L’inconscio, l’originario
L’INCONSCIO, L’ORIGINARIO
In un’epoca in cui predominano le neuroscienze e l’organicismo e in cui tutto sembra potere essere conoscibile,
accessibile e visibile, la portata culturale dell’invenzione freudiana dell’inconscio assume un rilievo straordinario.
Infatti, la nozione di una logica inconscia, inaccessibile, che possa influenzare le nostre vite rappresenta un
argine contro l’arroganza del soggetto e la padronanza dell’Io ed è un ostacolo all’idea che ogni cosa possa essere
visibile e calcolabile. In virtù dell’inconscio l’Io non è più padrone a casa propria, ci dice Freud, e viene sospesa
l’illusione che la vita possa procedere in modo piano e lineare o rispondere a un’idealità immaginaria.
L’intelligenza esige l’umiltà di chi procede dal dubbio, dall’inibizione, e non ha risposte facili e a portata
di mano per tutto. La psicanalisi non è l’ortopedia dell’Io, nessun raddrizzamento né allineamento possibili.

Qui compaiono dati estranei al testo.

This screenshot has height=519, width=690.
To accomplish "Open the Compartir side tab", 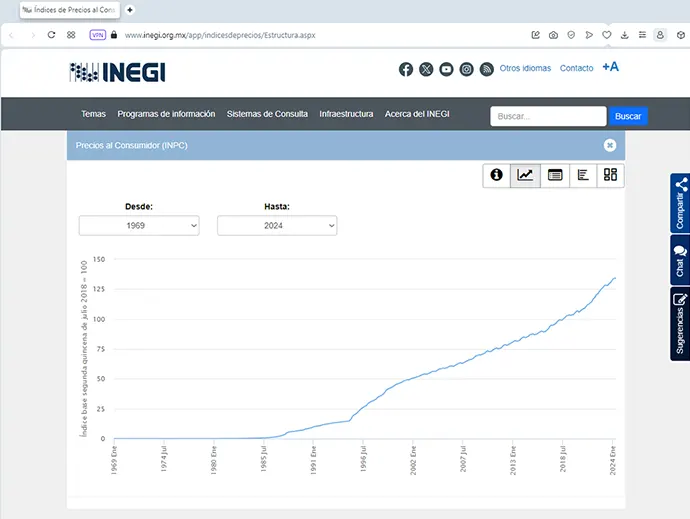I will pyautogui.click(x=680, y=203).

Lungi dall’essere identificato come luogo del profondo e della negatività inconfessabile, l’inconscio è garante
della fantasia e della particolarità, della legge e del desiderio, indispensabili affinché ciascuno possa qualificare
il proprio itinerario. Anche a partire da ciò che sembra un intralcio, come la difficoltà o il disagio, la cui portata
invece è artistica e culturale e non patologica.